Pour les défenseurs des hausses fiscales, la partie s'annonce serrée. Car le contexte actuel ne les aide guère: coup sur coup, le grand argentier David Hiler a annoncé de réjouissantes nouvelles sur les finances de l'Etat: un bénéfice de 400 millions est prévu aux comptes 2007, et le budget 2008, qui sera voté vendredi au Grand Conseil, devrait lui aussi afficher un excédent de plusieurs dizaines de millions. Cette opulence conjoncturelle permet au conseiller d'Etat vert de qualifier la première initiative d'«inutile» et la seconde de «nuisible» (LT du 22.11.2007).

Le tout frais déménagement d'Errnesto Bertarelli, même s'il ne touche pas directement Genève, a également échauffé les esprits. Début novembre, le milliardaire a décidé de quitter la Côte vaudoise pour Gstaad, où un bouclier fiscal limite l'impôt sur la fortune. Pour le canton de Vaud, c'est un coup dur: le manque à gagner se chiffre en dizaines de millions de francs. A Genève, le grand argentier a sans doute frémi.

Millionnaires en ligne de mire

Qu'à cela ne tienne.
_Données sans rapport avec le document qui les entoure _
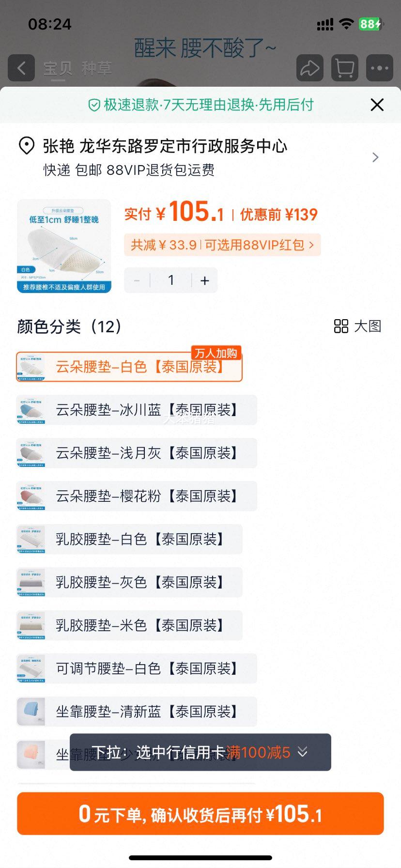Expand the delivery address chevron
401x868 pixels.
(x=375, y=157)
Les initiants martèlent que, depuis 1999, l'Etat a perdu plus de 350 millions de recettes fiscales. Ils proposent de supprimer progressivement la baisse d'impôts de 12% pour les contribuables dont le revenu est supérieur à 130000 francs pour les couples, et à 100000 francs pour les célibataires.
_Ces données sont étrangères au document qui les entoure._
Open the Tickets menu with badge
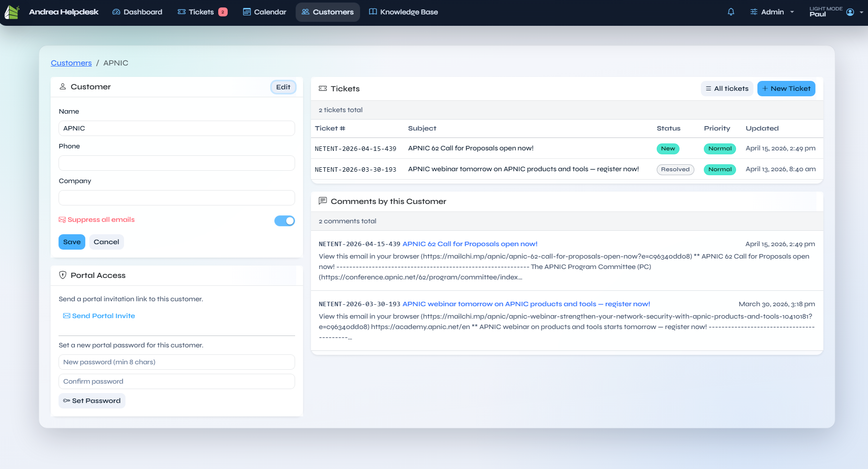This screenshot has height=469, width=868. (x=202, y=12)
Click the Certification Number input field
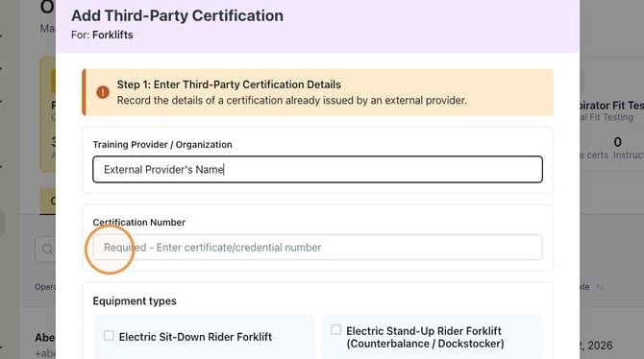The image size is (644, 359). coord(317,248)
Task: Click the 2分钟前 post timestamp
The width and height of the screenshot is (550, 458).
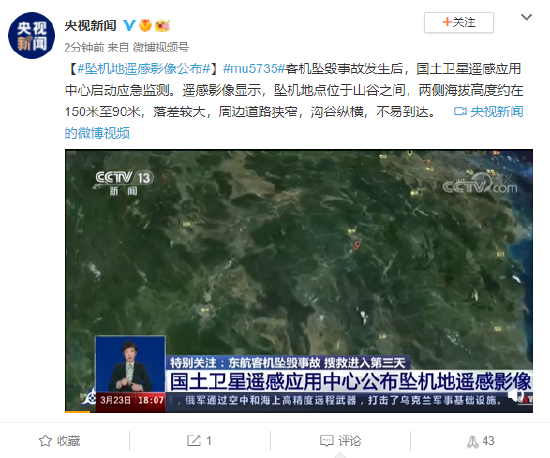Action: 84,47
La progressivité s'appliquerait par un rabais de 1% par tranche de 10000 francs. Par exemple, un couple dont le revenu net s'élève à 160000 francs verrait sa réduction d'impôts passer de 12% à 8%. Les ménages dont le revenu imposable est supérieur à 240000 francs ne bénéficieraient plus de baisse d'impôts. Selon les initiants, cette modification rapporterait 147 millions à l'Etat.
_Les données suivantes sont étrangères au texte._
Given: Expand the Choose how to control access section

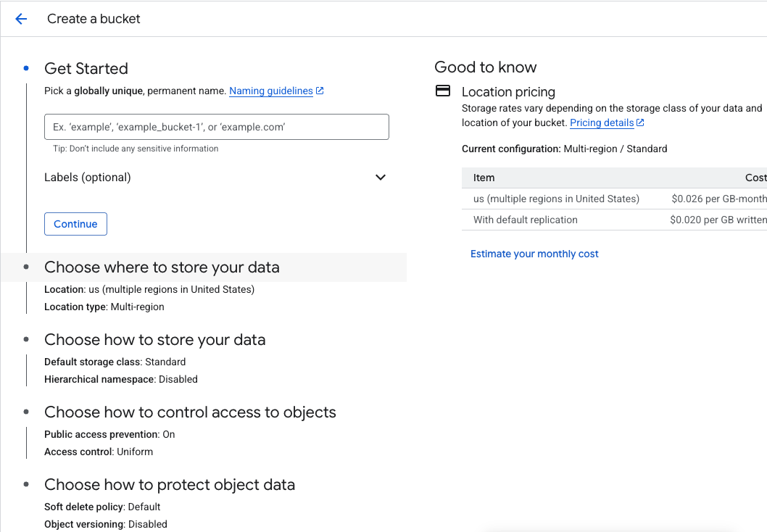Looking at the screenshot, I should [190, 412].
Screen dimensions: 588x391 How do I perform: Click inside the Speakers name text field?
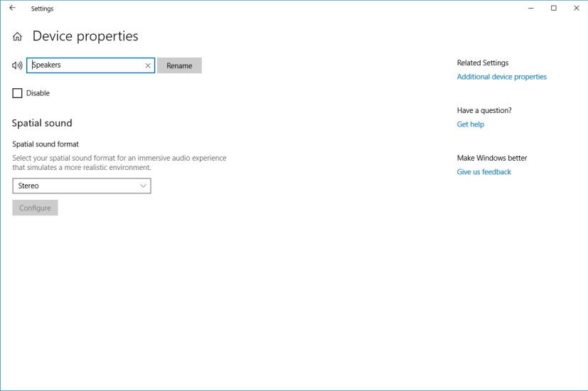(85, 65)
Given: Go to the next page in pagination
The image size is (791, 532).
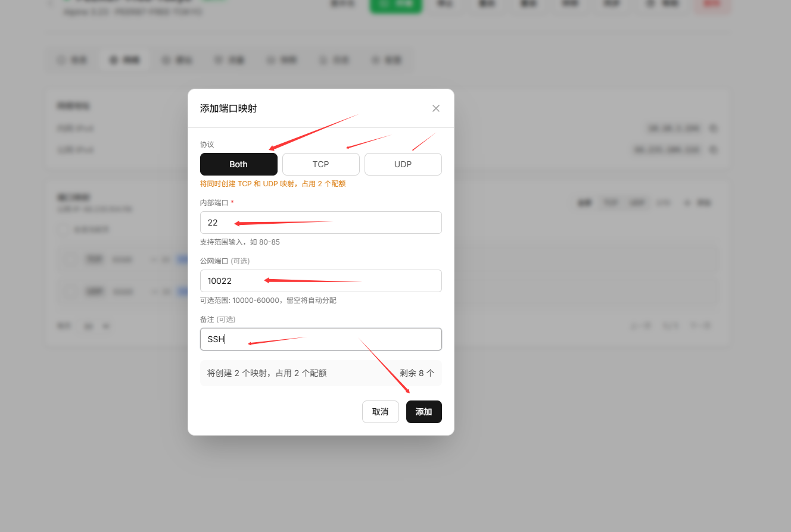Looking at the screenshot, I should (x=699, y=326).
La seconde initiative concerne les fortunes supérieures à 1,5 million, après toutes déductions. Le fisc opérerait une ponction de 5 à 6 ‰ sur la part de fortune supérieure à ce montant. Une personne dont la fortune s'élève à 5 millions paierait ainsi un supplément de 18500 francs. Quand ils ont lancé la proposition en 2005, les initiants voulaient que la hausse soit appliquée jusqu'au jour où les finances seraient assainies... Mais comme c'est déjà le cas, ils affirment désormais qu'elle doit se poursuive jusqu'à ce que la dette de 13milliards soit réduite de moitié. Ils ne craignent pas de faire fuir les plus nantis. Entre 1991 et 2003, «le nombre de millionnaires a augmenté de 78%», clament-ils. Selon leur calcul, cet impôt rapporterait 150 millions.

A condition que les millionnaires ne fassent pas leurs valises. A droite, on souligne que 1,4% des résidents paient 25% de l'impôt sur la fortune. Et plus globalement, que 5% des contributeurs rapportent 50% des impôts à l'Etat. Le Conseil d'Etat prévient: la fiscalité genevoise est déjà l'une des plus lourdes de Suisse pour les revenus supérieurs à 200000 francs. Sans parler des millionnaires.

Ceux qui ne viendront pas

Professeur à l'IDHEAP, Nils Soguel estime que le risque d'une hausse de la fiscalité ne réside pas vraiment dans l'exode des contribuables les plus nantis qu'elle pourrait provoquer: «Ils sont installés, souvent avec leur famille et leur réseau social, et il faudrait que l'impôt augmente sensiblement pour qu'ils partent.» En revanche, «il faut penser aux contribuables qui ne viendront pas», prévient-il. Ce manque à gagner potentiel n'est pas chiffré. Mais à coup sûr, relève Nils Soguel, l'impôt jouerait un «effet de repoussoir».

Le dernier mot reviendra aux Genevois. Après avoir refusé quatre fois en quinze ans d'instaurer un impôt de solidarité, ils trancheront à nouveau dimanche sur leur fiscalité.